[START Dataset extract]

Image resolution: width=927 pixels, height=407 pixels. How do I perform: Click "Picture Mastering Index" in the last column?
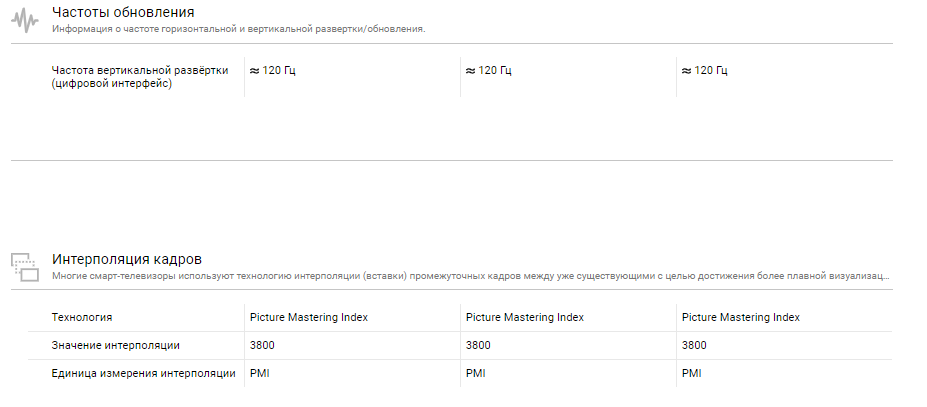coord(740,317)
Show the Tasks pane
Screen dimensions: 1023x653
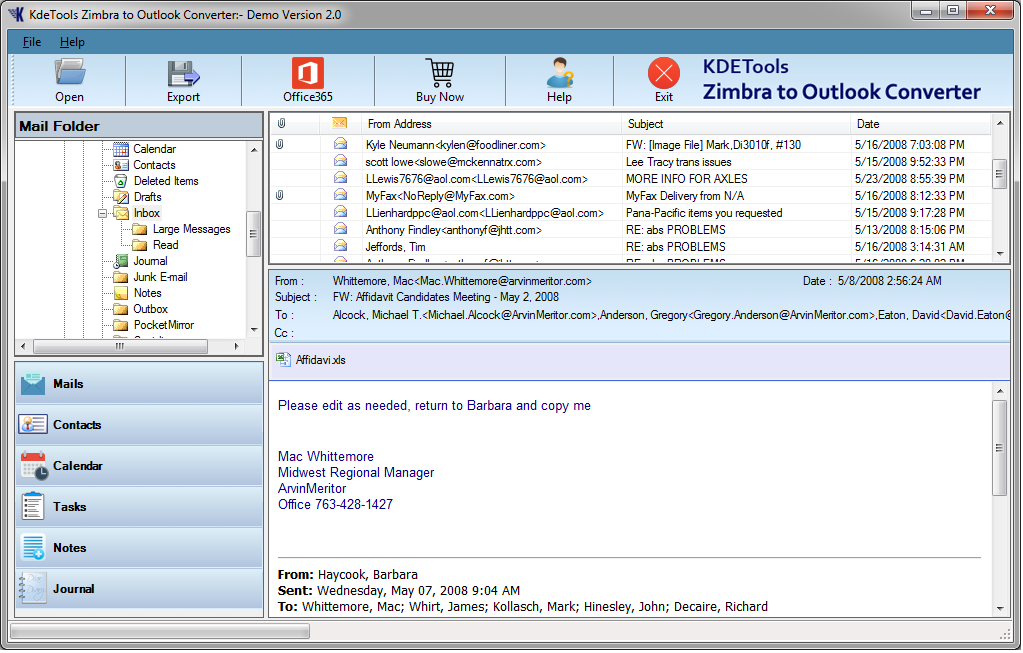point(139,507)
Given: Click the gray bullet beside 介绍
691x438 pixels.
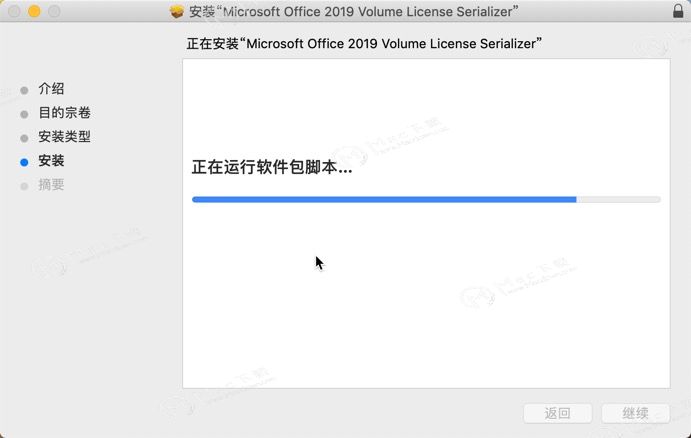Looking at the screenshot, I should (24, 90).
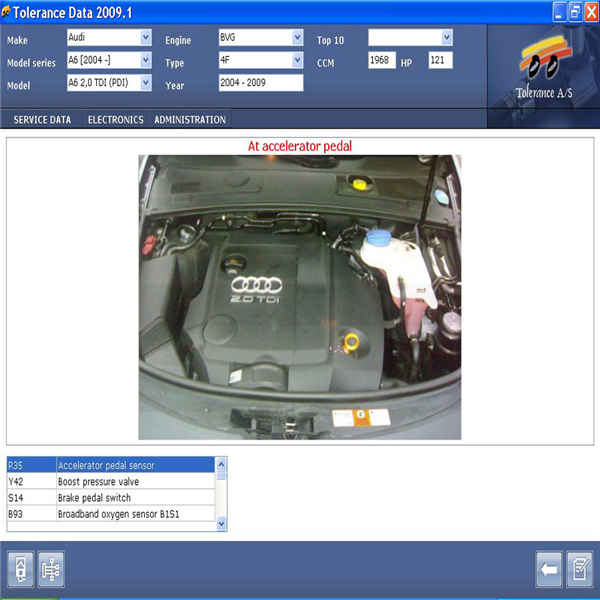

[END Dataset extract]

What you should do
Format the items above as a JSON list of strings, one string per line, leaving out blank lines and the pictures.

Solution
[
  "Image resolution: width=927 pixels, height=407 pixels. How do I perform: Click \"Picture Mastering Index\" in the last column?",
  "coord(740,317)",
  "Show the Tasks pane",
  "Screen dimensions: 1023x653",
  "point(139,507)",
  "Given: Click the gray bullet beside 介绍",
  "691x438 pixels.",
  "Looking at the screenshot, I should (24, 90)."
]